NoVNC console sessions are limited to the IP address of the user who created the console for security reasons. If you open the NoVNC console and see the message "Console URL invalid or IP not permitted", it indicates that the IP address was not correctly recognized.

This error message typically appears when the console is opened via a billing integration and the end user IP isn't correctly identified by the billing integration. This might occur if a CDN is used and the original IP address isn't restored.

In general, it can be said that the cause is a server-side configuration problem.

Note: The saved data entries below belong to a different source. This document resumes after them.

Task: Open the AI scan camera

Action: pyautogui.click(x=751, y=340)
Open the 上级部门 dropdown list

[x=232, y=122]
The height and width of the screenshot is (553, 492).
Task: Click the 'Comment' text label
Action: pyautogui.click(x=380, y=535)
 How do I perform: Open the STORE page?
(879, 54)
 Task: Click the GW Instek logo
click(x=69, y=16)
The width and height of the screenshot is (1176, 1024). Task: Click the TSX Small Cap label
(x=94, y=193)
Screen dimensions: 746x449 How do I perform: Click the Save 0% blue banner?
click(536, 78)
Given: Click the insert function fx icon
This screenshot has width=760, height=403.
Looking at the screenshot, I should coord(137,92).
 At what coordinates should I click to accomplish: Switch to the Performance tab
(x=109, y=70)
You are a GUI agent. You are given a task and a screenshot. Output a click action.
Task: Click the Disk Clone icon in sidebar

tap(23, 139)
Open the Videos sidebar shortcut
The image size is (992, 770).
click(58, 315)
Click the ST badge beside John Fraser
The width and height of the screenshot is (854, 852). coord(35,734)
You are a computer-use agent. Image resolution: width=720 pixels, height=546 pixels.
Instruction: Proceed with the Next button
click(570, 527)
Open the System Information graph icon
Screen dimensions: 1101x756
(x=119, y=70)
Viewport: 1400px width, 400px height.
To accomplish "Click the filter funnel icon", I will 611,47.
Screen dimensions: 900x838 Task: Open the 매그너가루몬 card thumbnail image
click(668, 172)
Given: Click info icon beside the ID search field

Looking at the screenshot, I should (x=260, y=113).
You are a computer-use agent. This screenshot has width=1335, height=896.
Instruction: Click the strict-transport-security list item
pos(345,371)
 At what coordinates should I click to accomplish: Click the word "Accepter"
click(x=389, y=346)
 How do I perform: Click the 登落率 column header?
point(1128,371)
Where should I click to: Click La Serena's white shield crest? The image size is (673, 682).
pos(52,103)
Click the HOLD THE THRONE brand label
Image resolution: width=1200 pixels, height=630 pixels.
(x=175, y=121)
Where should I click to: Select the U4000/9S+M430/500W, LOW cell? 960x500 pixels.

To verify this, please perform the following steps:

  1. Open Tenantos and click on the "Logs" entry in the sidebar.
  2. Look for the "Opened Server Console" entry and click on the info symbol on the right.
  3. The "Post Data" will show the IP address that was passed to Tenantos.
  4. Check the webserver access log at /var/log/nginx/access.log to find out the real IP, to cross-verify that the IP in the post data is indeed wrong: cat /var/log/nginx/access.log | grep /console/

Another common cause is a mismatch in protocol: The billing integration might be accessible via IPv6, while Tenantos isn't. When an IPv6 client opens the console, the IPv6 address is passed on, however, Tenantos is opened via IPv4. To avoid this, it is recommended to configure Tenantos to be accessible via the same protocols as the billing integration.

If the problem arises when the console is directly opened via Tenantos, it is likely that a CDN, such as Cloudflare, is causing the issue. The troubleshooting steps are the same, except that the authorized IP cannot be seen in the post data, but can be seen directly in the table, in the "User IP" column. If this is causing the issue, you may need to adjust the nginx configuration to restore the original IPs.